Here are some of the more common concerns about having the drug and alcohol talk (and how to address them).
- It’s too early
Some parents put the talk off because they think it’s too early to worry about these things. Why plant the seed before your child even knows what drugs are?
Although it is important to keep the conversation age appropriate, it’s actually better for your child to learn about drugs through you. This way, you’ll have control over how the conversation goes.
You can start talking to kids as early as two about how and why you’re only supposed to take small amounts of medicine – and only when you need it. It’s never too early to talk about drugs or alcohol.
- I feel like a hypocrite
Parents who experimented with drugs as teens often have a hard time addressing the issue with their kids.

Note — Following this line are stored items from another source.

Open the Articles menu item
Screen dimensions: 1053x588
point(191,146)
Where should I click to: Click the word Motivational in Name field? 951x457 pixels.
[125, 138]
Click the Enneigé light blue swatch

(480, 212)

Naturally, they don’t want their children to follow the same path, but they don’t want to sound like hypocrites either.
If this sounds like you, think about what might have stopped you from experimenting and lead with that. You can be honest about your history (leaving out any sordid details), but add the “if I had known…” element to the conversation. If you had known that drug use could have a lasting effect on your memory, you wouldn’t have done it. Focus heavily on the negative effects that drugs have had on your life, and you can turn your history into a teaching experience.
- My kid knows more than I do
When our kids enter high school, they might have a good base knowledge of recreational drugs and what they do. They probably know all the street slang for the latest drugs too. In that way, they may know more than you. But they aren’t learning about all the dangers of these drugs from their friends. That’s where you come in.
Don’t get intimidated if you don’t know what Z-Bars are (it’s Xanax, by the way). All drugs and alcohol work by hijacking your brain’s reward center. Some are more addictive and dangerous than others, but you don’t need to know them all by name to have this conversation.
- It’s too late
Even if you’re sure your child has experimented with drugs or alcohol, it’s not too late to have this conversation. In fact, it’s a great time to start talking.
Your child made a misguided choice without having all the information. Now, it’s time to give him all the info. Avoid telling him things like, “drugs aren’t cool.” If he’s already tried them, it’s likely because he does think they’re cool. But that’s irrelevant. Stick to the facts about what drugs can do to a person’s body and life. Show before and after pictures of addicts and talk about how addiction grabs some people sooner than others. You never know when you’ll get addicted, but there’s a chance every time you abuse a substance.
Don’t worry about what your kids will think or if the conversation feels awkward. The most important thing is that you start talking. Also, as your kids get older, it’s helpful to think of this as an ongoing discussion instead of just one conversation. It does get easier as you talk more.